:: Document section ::

Roles of two Nudix proteins in epigenetic control of plant immunity (PI: Professor Yiji Xia)
Plants use complex signaling networks to fine-tune defense pathways in response to pathogen attack, leading to broad transcriptional reprogramming. Epigenetic mechanism/chromatin remodeling plays a vital role in regulating expression of defense-related genes; however, the underlying mechanism that control epigenetic modifications associated with defense pathway genes is largely unknown.
Nudix proteins, found in all classes of organisms, have diverse substrates but most of them hydrolyze nucleoside diphosphate derivatives. We previously identified two Arabidopsis Nudix proteins, NUDT6 and NUDT7, as negative regulators of the immune response. Our recent findings raise an intriguing possibility that NUDT6 and NUDT7 might function in epigenetic control of the defense pathway to prevent unnecessary or excessive activation of defense mechanism. We and another group have identified two histone acetyltransferases (HAT), HAC4 and GCN5, as putative NUDT7- and NUDT6-interating proteins, respectively. We recently found that the loss-of-function mutations of NUDT6 and NUDT7 make the plants prone to epigenetic modifications that affect disease resistance. Many epigenetic suppressors of the nudt6 nudt7 double mutant have been obtained.

:::
:: Provided material ::

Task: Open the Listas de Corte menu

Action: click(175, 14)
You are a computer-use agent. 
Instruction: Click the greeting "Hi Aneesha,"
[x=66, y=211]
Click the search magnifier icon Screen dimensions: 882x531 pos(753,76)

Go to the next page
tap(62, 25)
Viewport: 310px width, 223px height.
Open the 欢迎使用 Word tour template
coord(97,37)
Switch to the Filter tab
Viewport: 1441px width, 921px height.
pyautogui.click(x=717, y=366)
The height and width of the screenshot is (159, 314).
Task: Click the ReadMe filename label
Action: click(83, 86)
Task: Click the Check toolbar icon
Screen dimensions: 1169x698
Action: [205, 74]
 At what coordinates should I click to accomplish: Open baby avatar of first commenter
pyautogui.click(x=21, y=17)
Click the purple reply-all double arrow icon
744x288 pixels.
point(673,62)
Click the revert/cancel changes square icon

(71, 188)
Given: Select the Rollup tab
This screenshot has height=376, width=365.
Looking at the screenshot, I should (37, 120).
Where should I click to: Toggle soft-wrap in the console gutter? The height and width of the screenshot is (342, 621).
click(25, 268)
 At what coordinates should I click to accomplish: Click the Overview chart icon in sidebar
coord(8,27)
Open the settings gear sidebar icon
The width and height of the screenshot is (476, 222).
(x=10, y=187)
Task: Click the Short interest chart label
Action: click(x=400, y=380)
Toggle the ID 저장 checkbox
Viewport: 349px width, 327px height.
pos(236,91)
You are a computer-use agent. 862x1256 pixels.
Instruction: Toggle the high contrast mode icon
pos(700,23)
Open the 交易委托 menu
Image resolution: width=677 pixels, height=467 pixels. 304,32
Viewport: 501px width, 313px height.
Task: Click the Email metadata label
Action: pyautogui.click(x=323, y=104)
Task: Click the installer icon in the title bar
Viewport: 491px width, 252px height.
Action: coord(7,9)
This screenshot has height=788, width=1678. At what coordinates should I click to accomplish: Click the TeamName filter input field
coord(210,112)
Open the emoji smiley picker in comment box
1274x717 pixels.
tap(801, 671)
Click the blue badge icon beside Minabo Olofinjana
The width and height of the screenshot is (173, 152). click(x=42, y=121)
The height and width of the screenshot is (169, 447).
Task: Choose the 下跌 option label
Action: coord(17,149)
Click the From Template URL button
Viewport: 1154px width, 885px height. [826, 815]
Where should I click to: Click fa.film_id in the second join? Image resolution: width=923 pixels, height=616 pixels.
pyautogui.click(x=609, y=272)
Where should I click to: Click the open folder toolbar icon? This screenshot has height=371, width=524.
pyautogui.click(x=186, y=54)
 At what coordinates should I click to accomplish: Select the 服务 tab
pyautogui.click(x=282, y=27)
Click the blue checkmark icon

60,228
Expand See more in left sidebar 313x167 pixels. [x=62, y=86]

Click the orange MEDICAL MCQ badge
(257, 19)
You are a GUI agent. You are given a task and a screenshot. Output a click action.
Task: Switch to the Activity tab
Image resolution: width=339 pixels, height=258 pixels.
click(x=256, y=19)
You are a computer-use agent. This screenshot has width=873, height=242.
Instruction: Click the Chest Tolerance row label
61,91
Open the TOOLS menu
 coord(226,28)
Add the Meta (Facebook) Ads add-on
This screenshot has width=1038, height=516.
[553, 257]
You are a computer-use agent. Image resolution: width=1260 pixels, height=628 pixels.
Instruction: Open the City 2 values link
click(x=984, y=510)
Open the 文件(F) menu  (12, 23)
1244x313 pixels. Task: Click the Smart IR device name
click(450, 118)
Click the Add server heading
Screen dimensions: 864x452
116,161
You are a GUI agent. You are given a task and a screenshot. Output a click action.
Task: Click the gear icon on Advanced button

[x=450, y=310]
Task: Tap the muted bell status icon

:::

→ Your tasks
1. Answer these questions using the Nudix protein research summary above.
(a) What plays a vital role in regulating expression of defense-related genes?
(b) What do most Nudix proteins hydrolyze?
(c) Which histone acetyltransferase was identified as a putative NUDT7-interacting protein?
2. From the Nudix protein research summary, return everything from "Roles of two" down to "is largely unknown.".

→ Solved problems
1.
(a) Epigenetic mechanism/chromatin remodeling
(b) Nucleoside diphosphate derivatives
(c) HAC4

2.
Roles of two Nudix proteins in epigenetic control of plant immunity (PI: Professor Yiji Xia)
Plants use complex signaling networks to fine-tune defense pathways in response to pathogen attack, leading to broad transcriptional reprogramming. Epigenetic mechanism/chromatin remodeling plays a vital role in regulating expression of defense-related genes; however, the underlying mechanism that control epigenetic modifications associated with defense pathway genes is largely unknown.